Thursday, December 22, 2011

Comcast CEO Agrees To $500K Settlement With Antitrust Regulators

Comcast Corp. chairman Brian Roberts has agreed to a pay a $500,000 civil penalty in an antitrust suit in Washington that alleged he violated reporting and waiting requirements before acquiring company stock, the U.S. Justice Department said.

The Justice Department, acting at the request of the Federal Trade Commission, filed suit today against Roberts in U.S. District Court for the District of Columbia. The government simultaneously filed settlement documents that a judge will review. The case is assigned to U.S. District Judge Colleen Kollar-Kotelly.

Prosecutors said in the complaint (PDF) that Roberts, chairman and chief executive officer of Comcast, violated the notification requirements of the Hart-Scott-Rodino Act of 1976. The law contains notification and waiting period provisions that address acquisitions that result in holding stock or assets above a certain value.

The complaint said Roberts failed to comply with the notification requirement before acquiring Comcast stock as part of his compensation beginning on Oct. 22, 2007. Roberts did not notify DOJ and the FTC before acquiring the Comcast shares, the complaint said.

DOJ lawyers said in court papers the "notification and wait period are intended to give the federal antitrust agencies prior notice of, and information about, proposed transactions. The waiting period is also intended to provide the federal antitrust agencies with an opportunity to investigate a proposed transaction and to determine whether to seek an injunction to prevent the consummation of a transaction that may violate antitrust laws."

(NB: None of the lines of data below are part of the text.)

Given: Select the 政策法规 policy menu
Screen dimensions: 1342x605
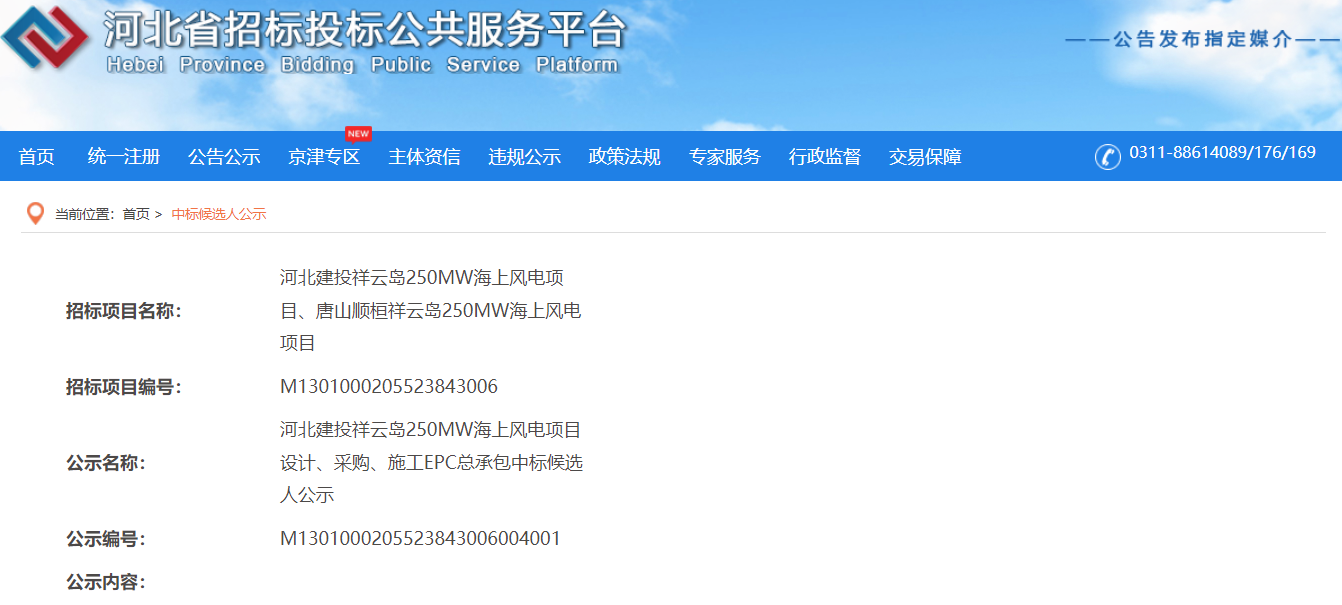Looking at the screenshot, I should pos(624,157).
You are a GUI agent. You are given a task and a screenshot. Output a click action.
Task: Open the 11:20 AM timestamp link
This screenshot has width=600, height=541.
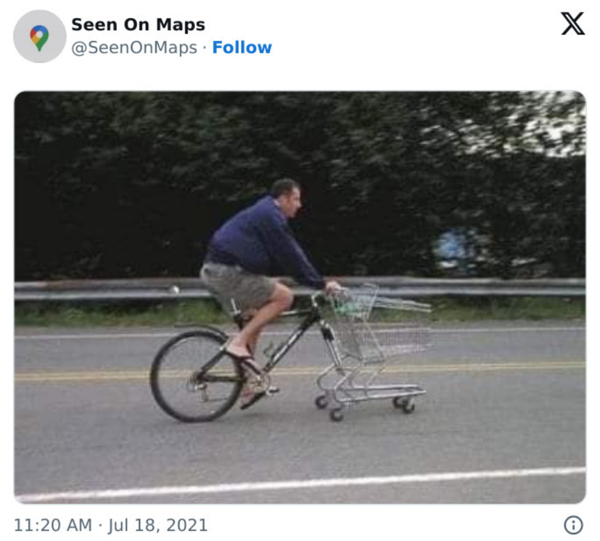(x=53, y=525)
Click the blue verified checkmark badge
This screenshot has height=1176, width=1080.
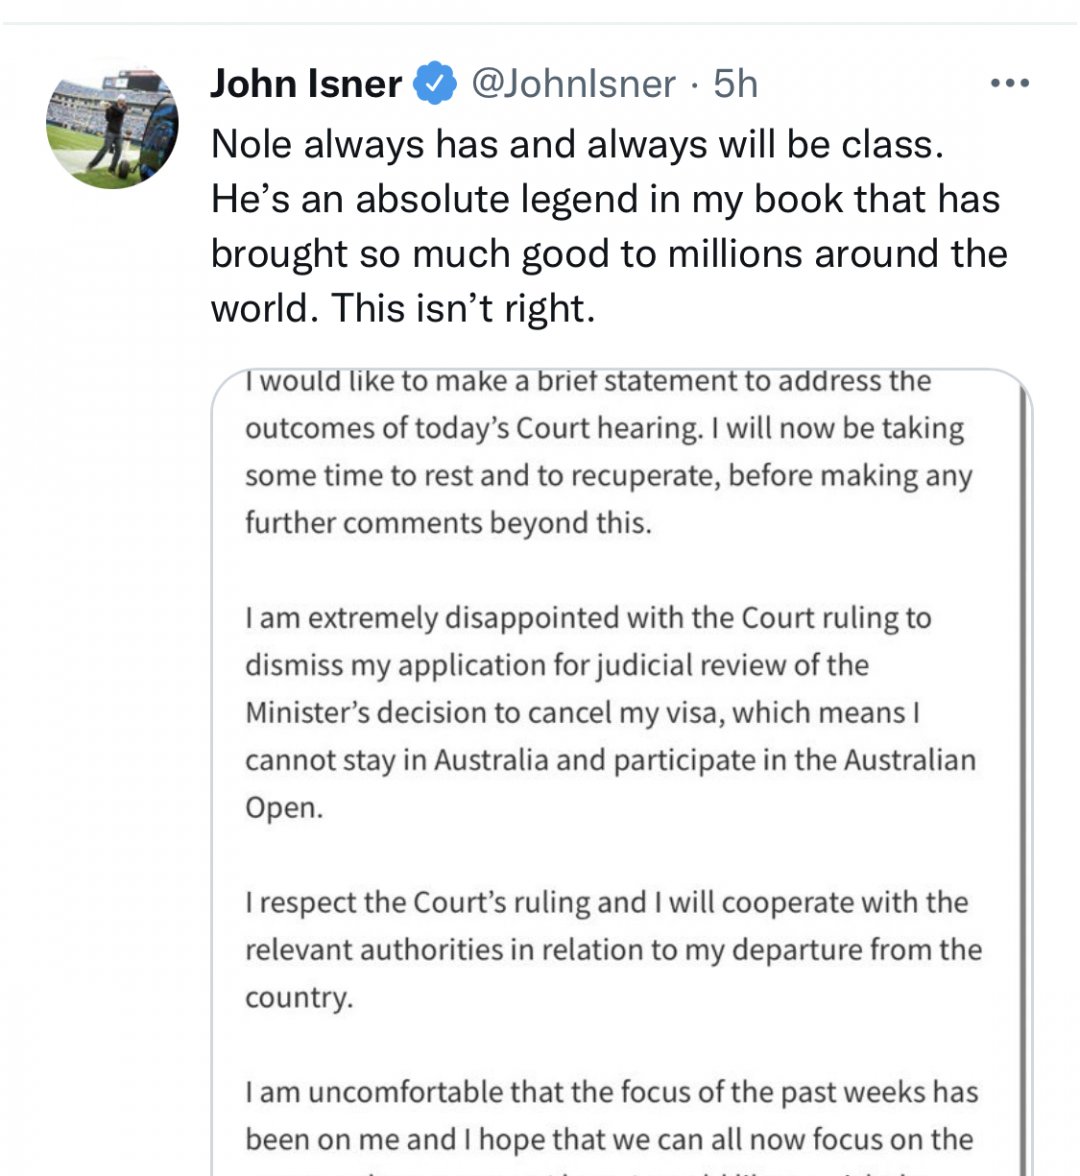point(436,84)
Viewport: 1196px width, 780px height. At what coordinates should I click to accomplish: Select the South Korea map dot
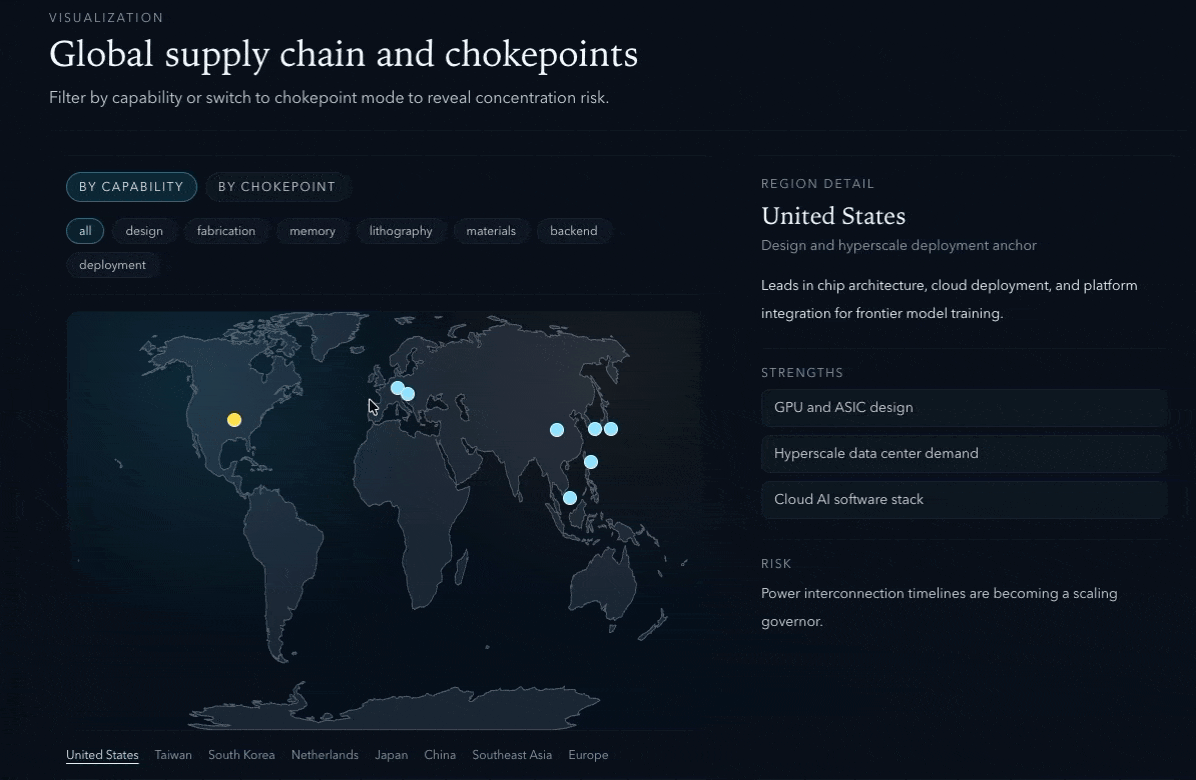tap(595, 429)
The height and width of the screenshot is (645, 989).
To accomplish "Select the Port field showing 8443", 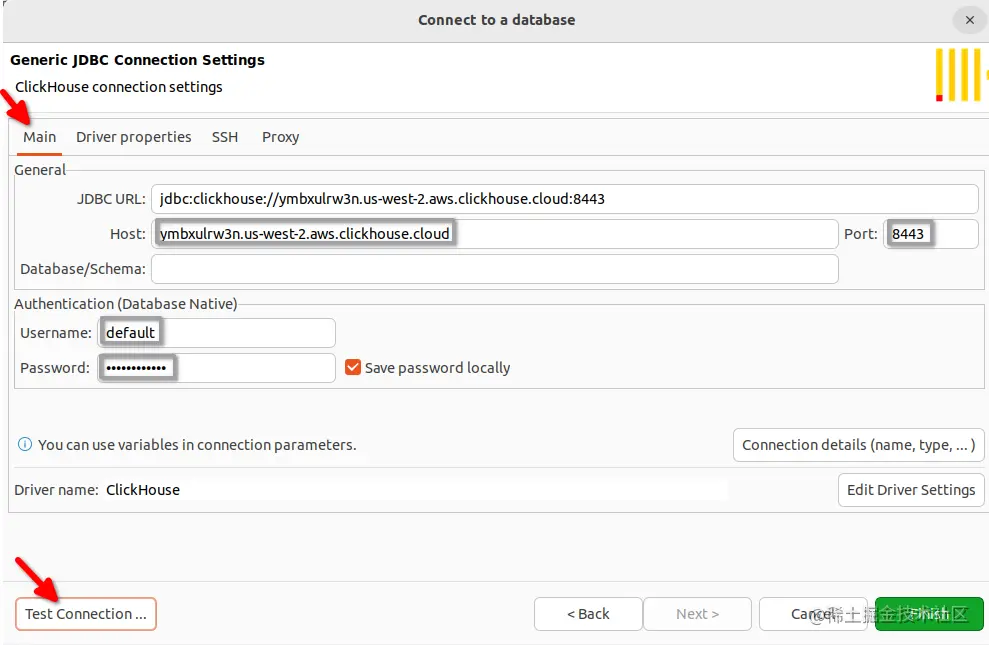I will click(x=930, y=234).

A lawyer for Roberts, Michael Sohn, counsel in the Washington office of Davis Polk & Wardwell, declined to comment this afternoon. The FTC said in a statement that Roberts in August 2009 made a corrective filing. Roberts, according to the FTC, admitted to inadvertent violations of the law's filing requirements in 1999 and in 2000. He was not charged for the earlier violations.

Addressing the $500,00 settlement, the FTC said in a statementthis afternoon: "The amount of the fine was limited by a number of factors, including that the violation was inadvertent and technical; that it was apparently due to faulty advice from outside counsel; that Roberts did not gain financially from the violation; and that he reported the violation promptly once it was discovered."